=== Reading text ===

Not only has Leitch zero charistma, but she's awkward as hell and even annoying. There's no way she can sell her campaign against "the elites" without sounding like a big phony.

Le Pen, who has 10 times the charistma and political savy of Leitch, can barely crack 30% in France, a country with much bigger immigration and identity issues than Canada.

If Canada goes the way of the US, it's gonna be through O'Leary. A Leitch-led CPC would have trouble cracking 30 %. Actually, all of you who got CPC membership should vote for her if you want them to lose in 2019.
 

Tapejara

Member
But does she love TV and movies?

This might be the only issue that could sink a Leitch-led Conservative Party come 2019...which is incredibly sad when you think about it.

I'm not sure what benefit she or the CPC would actually get from promising to repeal marijuana legalization. I feel like it has quite a significant amount of public support,; saying you're against and planning to repeal something so popular is rather counter-intuitive, is it not? Or am I just overestimating how popular legalization actually is?
 
I'm not sure what benefit she or the CPC would actually get from promising to repeal marijuana legalization. I feel like it has quite a significant amount of public support,; saying you're against and planning to repeal something so popular is rather counter-intuitive, is it not? Or am I just overestimating how popular legalization actually is?

Last august it was around 70%, however now it's polling at 51%.
 

CazTGG

Member
Yeah but Trump, Ford, Le Pen, etc. are/were all charistmatic and can easily con the little guy into believing he's getting screwed by whoever and that they're on his side.

Not only has Leitch zero charistma, but she's awkward as hell and even annoying. There's no way she can sell her campaign against "the elites" without sounding like a big phony.

===

Tasks:
A – In the forum discussion about Leitch, shorten the paragraph beginning "If Canada goes the way of the US" while keeping its main points.
B – Continue the forum discussion about Leitch and the Conservative leadership, starting after its final sentence.

=== Excerpted records ===

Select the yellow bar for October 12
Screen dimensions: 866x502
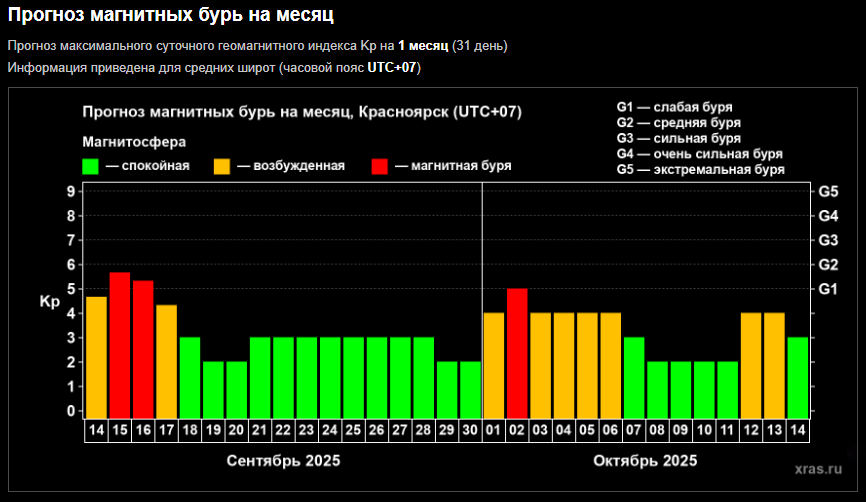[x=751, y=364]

===
=== Excerpted records ===

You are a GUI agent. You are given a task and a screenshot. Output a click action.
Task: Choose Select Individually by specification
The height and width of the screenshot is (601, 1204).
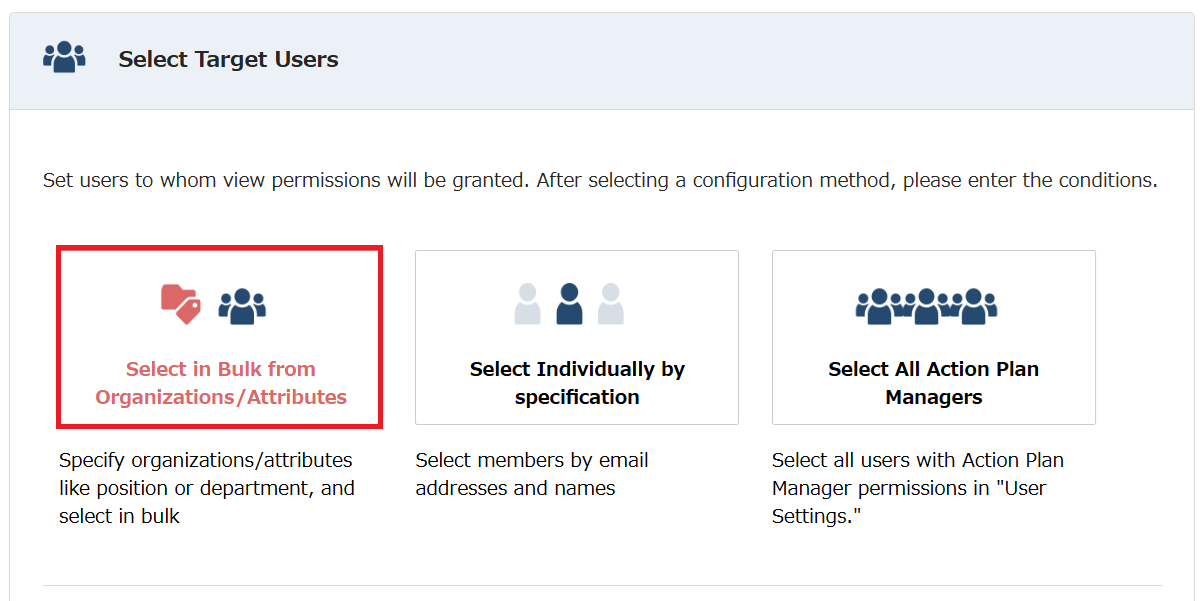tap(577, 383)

===
=== Excerpted records ===

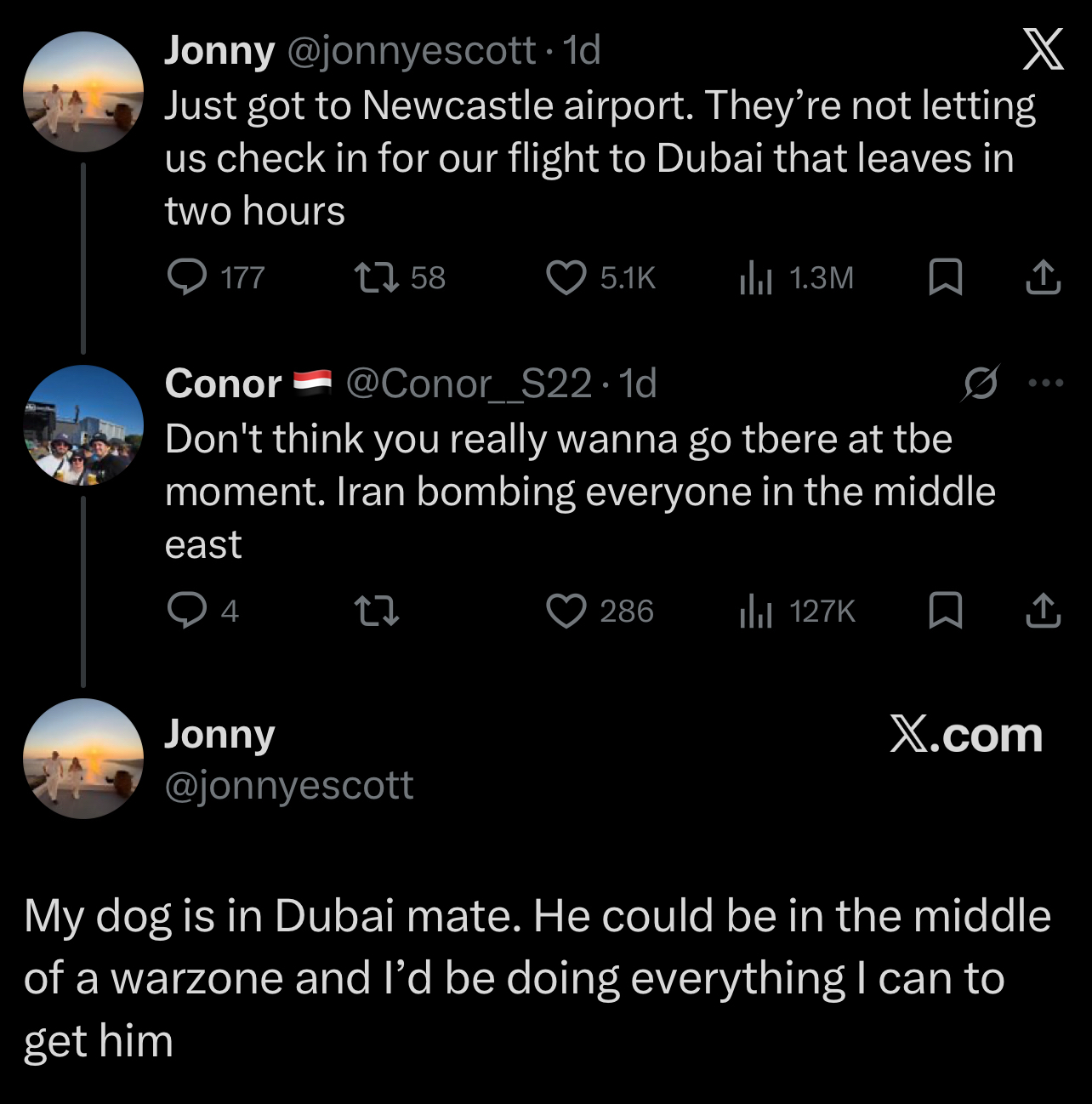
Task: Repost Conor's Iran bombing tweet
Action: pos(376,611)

===

Results for each task:
A – If Canada follows the US, it will be through O'Leary. A Leitch-led CPC would struggle to reach 30%, so CPC members who want the party to lose in 2019 should vote for her.

B –
Can we please put this myth to bed? Trump has the charisma of a wet sponge and is utterly devoid of any personality, not unless one counts blatant bigotry as a desirable trait. He has never been a charming figure, neither before nor after he entered politics. It was not appealing when he questioned Obama's birth status as an American for blatantly racist reasons. It was not captivating to see him demonize Mexicans and called them drug-dealing, crime-bringing rapists when he announced his candidacy for the GOP. It was not charming to watch him bring up the weight of Alicia Machado, mock Serge Kovaleski for their physical handicap, claim the Central Park 5 were guilty despite being exonerated or any of the other bile he's spewed over the years. There is nothing charismatic about blatant bigotry, yet people voted for him in spite of or because of what he's said. Leitch's lack of charisma aside, not only is she playing a lot of the same cards i.e. "the liberal elite are out of touch", "the media bias against me", "here's an awkward as hell video to distract from something terrible I did/said (in Leitch's case, altering an image of a woman suffering from an eating disorder to state her opposition to M-103)", but she remains one of the frontrunners in this bloated leadership race while having done so. While the ranked ballot makes it less likely for her to be given the party's reins, this:

If Canada goes the way of the US, it's gonna be through O'Leary. A Leitch-led CPC would have trouble cracking 30 %. Actually, all of you who got CPC membership should vote for her if you want them to lose in 2019.

This is dangerous, not only because it could lead to the normalization of her "common sense" bigotry, not only because it would lead to one of Canada's major political parties adopting anti-immigration, xenophobic policies, but because it follows the same mindset of "Ha, Trump will never get elected" that most held under November 8th shocked us all. Leitch should be taken seriously, because however small a chance she may have of clinching the nomination, a victory for her leadership campaign could lead to a victory for her party in the next federal election. That is a bridge we will all be better off leaving uncrossed by stopping her now and stating as loudly as we can that we won't let this happen in Canada, not with her or O'Leary.

As an aside has anyone who did get a membership receive theirs?

EDIT:
I'm not sure what benefit she or the CPC would actually get from promising to repeal marijuana legalization. I feel like it has quite a significant amount of public support,; saying you're against and planning to repeal something so popular is rather counter-intuitive, is it not? Or am I just overestimating how popular legalization actually is?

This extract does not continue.